> Action item A:
Answer these questions from the abstract on China's rural co-operative medical scheme:
(i) In which province was the scheme compared with the out-of-pocket system?
(ii) How many hospitals were surveyed?
(iii) How did utilization rates in RCMS areas compare with those in non-RCMS areas?
> Action item B:
Please write a continuation of the abstract on China's rural co-operative medical scheme, starting after its last sentence.

> Extract provided:

=== Begin Enclosure ===

China's health reforms of the 1980s led to privatization of rural health care with adverse impact on farmers. A decade later a new rural co-operative medical scheme (RCMS), was piloted throughout many provinces to promote better equity. Although many schemes later collapsed owing to inadequate funding, some continue to the present. This article compares such a scheme with the out-of-pocket system in Henan province. We study the township hospitals, focusing on cost of services, utilization rates and impact of RCMS on hospitals' financial sustainability. Our results derive from monthly hospital records and a survey of four hospitals in two adjacent counties, one county with low-premium RCMS and the other with the out-of-pocket system.
All hospitals charged for preventive activities (such as antenatal care, immunization), an unfortunate consequence of limited government support. It was not clear that on average, the total cost of individual patient visits in RCMS hospitals was lower than non-RCMS hospitals. Farmers were generally unaware of their insurance entitlements, except the catastrophic illnesses for which there was a real benefit from refund of US$100 or more. Although the effect of the RCMS on hospital charges was unclear it was notable that the utilization rates in RCMS areas were twice those in non-RCMS.

=== End Enclosure ===

> Listed records:
=== Begin Enclosure ===

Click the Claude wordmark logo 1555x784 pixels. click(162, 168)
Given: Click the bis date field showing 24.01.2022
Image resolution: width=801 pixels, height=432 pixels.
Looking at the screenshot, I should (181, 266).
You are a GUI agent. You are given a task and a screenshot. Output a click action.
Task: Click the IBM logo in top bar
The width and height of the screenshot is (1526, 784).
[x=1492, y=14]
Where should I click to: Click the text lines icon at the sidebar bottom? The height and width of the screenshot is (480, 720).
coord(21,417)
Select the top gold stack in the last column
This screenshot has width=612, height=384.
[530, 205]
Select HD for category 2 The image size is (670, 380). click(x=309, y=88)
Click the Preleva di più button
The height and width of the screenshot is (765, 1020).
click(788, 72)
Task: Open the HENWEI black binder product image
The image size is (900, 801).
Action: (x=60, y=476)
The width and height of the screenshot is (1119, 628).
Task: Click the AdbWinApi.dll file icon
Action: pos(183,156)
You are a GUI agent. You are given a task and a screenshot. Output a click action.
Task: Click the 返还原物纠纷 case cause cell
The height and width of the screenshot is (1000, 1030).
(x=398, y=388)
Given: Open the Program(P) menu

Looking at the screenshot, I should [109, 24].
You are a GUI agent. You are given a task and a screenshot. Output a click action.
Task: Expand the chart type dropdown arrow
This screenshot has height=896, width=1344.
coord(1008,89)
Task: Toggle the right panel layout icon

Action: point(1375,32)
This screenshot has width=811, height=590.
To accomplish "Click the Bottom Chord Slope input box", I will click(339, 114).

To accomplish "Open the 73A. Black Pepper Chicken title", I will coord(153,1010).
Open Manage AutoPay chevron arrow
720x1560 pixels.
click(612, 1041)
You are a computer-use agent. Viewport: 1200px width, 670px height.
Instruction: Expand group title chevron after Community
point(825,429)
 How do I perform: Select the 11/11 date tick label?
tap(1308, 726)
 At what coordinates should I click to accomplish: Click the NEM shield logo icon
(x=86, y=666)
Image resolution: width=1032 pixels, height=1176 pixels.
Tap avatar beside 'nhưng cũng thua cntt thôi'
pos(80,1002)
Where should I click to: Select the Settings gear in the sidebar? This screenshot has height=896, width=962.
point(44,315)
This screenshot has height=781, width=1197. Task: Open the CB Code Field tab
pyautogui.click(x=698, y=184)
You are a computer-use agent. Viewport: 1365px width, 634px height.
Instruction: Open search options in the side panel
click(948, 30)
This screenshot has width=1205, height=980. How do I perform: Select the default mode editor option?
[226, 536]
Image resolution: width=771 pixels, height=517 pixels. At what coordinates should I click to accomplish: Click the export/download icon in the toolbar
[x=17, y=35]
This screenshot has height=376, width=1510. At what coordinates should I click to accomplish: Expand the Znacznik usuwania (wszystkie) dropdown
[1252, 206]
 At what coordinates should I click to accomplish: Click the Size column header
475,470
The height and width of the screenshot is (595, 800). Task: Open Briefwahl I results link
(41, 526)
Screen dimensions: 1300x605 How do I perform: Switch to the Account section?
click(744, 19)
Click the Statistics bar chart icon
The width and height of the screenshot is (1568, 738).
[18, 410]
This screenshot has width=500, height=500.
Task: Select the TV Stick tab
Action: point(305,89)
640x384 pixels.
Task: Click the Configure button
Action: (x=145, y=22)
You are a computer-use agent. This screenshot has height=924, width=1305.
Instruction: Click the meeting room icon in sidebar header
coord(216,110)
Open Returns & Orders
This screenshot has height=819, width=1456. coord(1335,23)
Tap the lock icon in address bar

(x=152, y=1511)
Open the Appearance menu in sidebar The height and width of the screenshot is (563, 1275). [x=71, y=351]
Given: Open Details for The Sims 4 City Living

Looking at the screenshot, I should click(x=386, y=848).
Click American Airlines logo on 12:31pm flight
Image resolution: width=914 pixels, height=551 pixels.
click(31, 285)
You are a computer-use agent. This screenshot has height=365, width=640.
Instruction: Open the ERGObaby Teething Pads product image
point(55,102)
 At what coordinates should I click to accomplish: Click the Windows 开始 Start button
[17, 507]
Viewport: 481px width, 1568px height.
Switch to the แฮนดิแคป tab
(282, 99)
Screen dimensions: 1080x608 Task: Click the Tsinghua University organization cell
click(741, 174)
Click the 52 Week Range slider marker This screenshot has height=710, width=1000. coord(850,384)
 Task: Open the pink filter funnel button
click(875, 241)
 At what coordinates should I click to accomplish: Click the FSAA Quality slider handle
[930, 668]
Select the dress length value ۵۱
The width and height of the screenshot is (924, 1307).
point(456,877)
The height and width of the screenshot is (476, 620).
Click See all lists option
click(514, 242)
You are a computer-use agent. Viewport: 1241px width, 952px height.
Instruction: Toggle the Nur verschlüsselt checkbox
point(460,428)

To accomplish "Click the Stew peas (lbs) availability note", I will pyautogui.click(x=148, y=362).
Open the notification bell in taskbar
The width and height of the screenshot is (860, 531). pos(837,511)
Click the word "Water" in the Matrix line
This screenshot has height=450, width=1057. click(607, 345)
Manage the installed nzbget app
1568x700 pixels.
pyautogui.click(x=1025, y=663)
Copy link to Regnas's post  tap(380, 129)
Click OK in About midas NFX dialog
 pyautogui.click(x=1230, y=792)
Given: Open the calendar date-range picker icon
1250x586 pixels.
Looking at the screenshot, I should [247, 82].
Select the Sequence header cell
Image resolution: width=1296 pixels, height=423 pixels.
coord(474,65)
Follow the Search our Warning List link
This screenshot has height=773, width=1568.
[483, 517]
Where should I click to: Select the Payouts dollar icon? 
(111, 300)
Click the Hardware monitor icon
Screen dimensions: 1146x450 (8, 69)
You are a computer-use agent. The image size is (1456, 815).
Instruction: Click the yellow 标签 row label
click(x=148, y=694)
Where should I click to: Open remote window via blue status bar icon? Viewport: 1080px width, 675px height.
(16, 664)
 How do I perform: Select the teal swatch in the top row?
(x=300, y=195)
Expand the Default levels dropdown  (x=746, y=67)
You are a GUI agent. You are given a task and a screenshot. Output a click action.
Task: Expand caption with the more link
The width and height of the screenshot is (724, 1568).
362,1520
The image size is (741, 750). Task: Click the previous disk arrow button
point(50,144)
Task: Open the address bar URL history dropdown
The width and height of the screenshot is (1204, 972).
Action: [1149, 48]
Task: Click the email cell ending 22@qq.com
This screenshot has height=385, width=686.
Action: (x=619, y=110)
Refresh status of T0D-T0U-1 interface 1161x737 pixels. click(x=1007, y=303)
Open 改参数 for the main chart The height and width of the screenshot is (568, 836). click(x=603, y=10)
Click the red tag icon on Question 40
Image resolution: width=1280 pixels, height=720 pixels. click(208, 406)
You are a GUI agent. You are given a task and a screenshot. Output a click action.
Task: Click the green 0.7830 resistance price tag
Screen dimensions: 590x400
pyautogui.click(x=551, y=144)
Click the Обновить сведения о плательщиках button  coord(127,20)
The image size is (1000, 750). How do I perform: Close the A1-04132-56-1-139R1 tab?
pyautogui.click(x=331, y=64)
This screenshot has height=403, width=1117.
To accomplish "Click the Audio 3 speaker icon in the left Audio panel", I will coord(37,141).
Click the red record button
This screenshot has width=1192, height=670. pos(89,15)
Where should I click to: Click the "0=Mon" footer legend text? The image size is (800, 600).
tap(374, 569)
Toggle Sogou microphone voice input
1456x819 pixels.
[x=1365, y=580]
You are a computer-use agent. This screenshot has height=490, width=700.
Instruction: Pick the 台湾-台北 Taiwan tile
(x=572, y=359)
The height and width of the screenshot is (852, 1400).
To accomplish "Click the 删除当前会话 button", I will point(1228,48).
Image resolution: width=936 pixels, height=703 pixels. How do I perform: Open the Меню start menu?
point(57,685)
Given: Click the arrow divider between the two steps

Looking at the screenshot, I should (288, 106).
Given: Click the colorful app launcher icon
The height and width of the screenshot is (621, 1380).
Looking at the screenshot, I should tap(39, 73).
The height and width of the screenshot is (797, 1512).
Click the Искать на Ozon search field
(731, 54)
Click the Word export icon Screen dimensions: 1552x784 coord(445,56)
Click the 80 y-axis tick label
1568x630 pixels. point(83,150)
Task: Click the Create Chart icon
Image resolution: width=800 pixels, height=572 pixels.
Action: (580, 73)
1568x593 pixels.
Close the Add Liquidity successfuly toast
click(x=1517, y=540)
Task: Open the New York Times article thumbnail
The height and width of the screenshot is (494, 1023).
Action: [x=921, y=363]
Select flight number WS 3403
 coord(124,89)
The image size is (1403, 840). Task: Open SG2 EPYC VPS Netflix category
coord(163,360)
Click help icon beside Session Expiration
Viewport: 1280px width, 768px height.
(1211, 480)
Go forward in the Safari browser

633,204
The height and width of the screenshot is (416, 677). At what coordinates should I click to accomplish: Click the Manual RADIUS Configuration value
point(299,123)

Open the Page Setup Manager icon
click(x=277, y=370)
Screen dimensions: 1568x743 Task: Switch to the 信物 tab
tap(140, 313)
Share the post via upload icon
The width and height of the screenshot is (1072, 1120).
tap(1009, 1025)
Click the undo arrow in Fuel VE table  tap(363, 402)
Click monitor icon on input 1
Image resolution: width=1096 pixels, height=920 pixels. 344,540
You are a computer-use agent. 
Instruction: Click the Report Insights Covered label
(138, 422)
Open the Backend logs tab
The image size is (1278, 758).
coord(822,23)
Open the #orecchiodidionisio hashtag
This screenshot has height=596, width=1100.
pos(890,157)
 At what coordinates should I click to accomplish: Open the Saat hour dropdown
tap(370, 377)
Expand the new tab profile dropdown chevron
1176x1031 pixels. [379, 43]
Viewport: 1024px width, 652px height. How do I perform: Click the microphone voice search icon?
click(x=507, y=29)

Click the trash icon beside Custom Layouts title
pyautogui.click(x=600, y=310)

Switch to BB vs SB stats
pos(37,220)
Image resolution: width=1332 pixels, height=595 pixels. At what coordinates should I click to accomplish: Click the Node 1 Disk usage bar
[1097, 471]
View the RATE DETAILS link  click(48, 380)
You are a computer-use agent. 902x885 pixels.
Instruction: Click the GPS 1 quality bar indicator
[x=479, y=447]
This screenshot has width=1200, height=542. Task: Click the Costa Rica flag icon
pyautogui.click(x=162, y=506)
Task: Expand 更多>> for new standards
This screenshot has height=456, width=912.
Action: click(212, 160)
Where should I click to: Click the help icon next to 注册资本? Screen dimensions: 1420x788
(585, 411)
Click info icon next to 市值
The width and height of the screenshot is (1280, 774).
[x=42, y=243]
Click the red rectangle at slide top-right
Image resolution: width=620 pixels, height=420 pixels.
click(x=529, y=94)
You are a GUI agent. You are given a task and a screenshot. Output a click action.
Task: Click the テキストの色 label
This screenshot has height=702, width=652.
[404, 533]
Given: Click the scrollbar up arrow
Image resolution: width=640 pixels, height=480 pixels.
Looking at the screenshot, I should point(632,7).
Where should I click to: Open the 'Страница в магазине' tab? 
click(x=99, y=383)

=== End Enclosure ===

> Exercise output A:
(i) Henan province.
(ii) Four hospitals, in two adjacent counties.
(iii) They were twice those in non-RCMS areas.

> Exercise output B:
We conclude that RCMS hospitals were better funded because of re-imbursements from the insurance scheme and therefore were more viable as sources of good health care. Thus, health care could become more equitable under RCMS than the out-ofpocket system. China is now beginning to test a revised form of RCMS with pooling at the county level, increased premiums (10 yuan per person) and increased government funding. However, it must be followed closely to determine the effect on rural services and health care costs for farmers.